Du reste, mon dialogue énorme avec les livres était tout muet et imaginaire, et je ne parlais pas aux gens. Les écrivains pour moi n’étaient pas de l’ordre du réel tangible, mais de l’ordre de l’intime. Ils ne m’ont jamais manqué, j’avais tout d’eux, leur âme, leur coeur, leur sensibilité, la beauté de leur langue, leur vision du monde, leur imaginaire qu’ils ouvraient. Sans doute si nous avions eu à étudier des auteurs contemporains, l’idée me serait venue que ces personnes étaient de chair et d’os, et qu’il serait peut-être possible de vérifier leur présence. J’écris parce que j’ai tant aimé lire, et j’ai lu grâce au collège et au lycée, parce qu’à la maison il n’y avait pas de livres, hormis le Larousse universel en deux volumes. Je prenais des livres à la bibliothèque du lycée, je lisais énormément, et si je suis écrivain, c’est en partie grâce à la caverne d’Ali Baba que constituaient ces trois pièces tapissées de livres du sol au plafond sous les combles de mon lycée, où j’avais à la fois la profusion et la proximité. C’était une façon d’apprendre sur le tas.

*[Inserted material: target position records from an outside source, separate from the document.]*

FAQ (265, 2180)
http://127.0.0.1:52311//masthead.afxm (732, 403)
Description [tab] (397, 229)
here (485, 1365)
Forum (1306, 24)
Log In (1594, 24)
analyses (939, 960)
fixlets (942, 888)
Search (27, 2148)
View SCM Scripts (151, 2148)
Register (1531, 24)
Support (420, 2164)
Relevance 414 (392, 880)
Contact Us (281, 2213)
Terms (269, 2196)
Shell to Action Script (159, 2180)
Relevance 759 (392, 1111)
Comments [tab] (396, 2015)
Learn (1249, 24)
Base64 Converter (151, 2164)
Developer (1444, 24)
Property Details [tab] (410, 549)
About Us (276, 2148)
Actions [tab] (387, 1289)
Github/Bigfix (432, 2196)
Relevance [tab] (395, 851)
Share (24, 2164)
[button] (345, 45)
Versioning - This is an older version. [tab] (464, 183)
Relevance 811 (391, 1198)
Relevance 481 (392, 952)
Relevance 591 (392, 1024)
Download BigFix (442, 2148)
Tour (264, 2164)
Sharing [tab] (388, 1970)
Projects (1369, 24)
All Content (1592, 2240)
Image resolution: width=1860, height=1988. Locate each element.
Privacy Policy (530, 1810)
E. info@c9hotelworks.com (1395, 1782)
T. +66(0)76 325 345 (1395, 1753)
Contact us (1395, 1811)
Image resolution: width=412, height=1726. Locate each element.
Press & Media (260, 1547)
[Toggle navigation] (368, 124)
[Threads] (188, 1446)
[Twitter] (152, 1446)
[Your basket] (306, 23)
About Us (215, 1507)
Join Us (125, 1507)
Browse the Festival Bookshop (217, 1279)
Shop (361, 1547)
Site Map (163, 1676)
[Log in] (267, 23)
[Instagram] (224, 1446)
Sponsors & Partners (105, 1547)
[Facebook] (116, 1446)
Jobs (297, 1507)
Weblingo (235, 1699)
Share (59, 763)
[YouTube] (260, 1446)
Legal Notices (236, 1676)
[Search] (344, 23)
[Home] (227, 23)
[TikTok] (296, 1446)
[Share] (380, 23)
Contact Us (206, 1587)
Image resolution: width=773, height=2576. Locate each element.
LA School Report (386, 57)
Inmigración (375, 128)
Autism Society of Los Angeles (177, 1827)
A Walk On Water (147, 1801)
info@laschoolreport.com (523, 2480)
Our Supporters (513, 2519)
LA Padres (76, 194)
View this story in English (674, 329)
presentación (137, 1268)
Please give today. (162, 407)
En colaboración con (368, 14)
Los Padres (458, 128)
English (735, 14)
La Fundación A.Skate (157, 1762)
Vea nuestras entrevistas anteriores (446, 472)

                        Écrire s’apprend sur le tas


Lire s’apprend sur le tas, écrire s’apprend sur le tas. Je crois beaucoup à la pratique, à l’expérience, à l’apprentissage, à ce qu’on apprend quand on retrousse ses manches et qu’on va au charbon. On devient aussitôt plus attentif à la langue, par ses oreilles, par ses yeux, par sa bouche, plus concentré, plus sensible, quand on manie soi-même la matière. Si écrire vient de lire, écrire aide en retour à mieux lire, à mieux écouter, parler, observer, sentir. A mieux aimer sa langue à mesure qu’on travaille dedans et qu’on la tâte et qu’on la touche.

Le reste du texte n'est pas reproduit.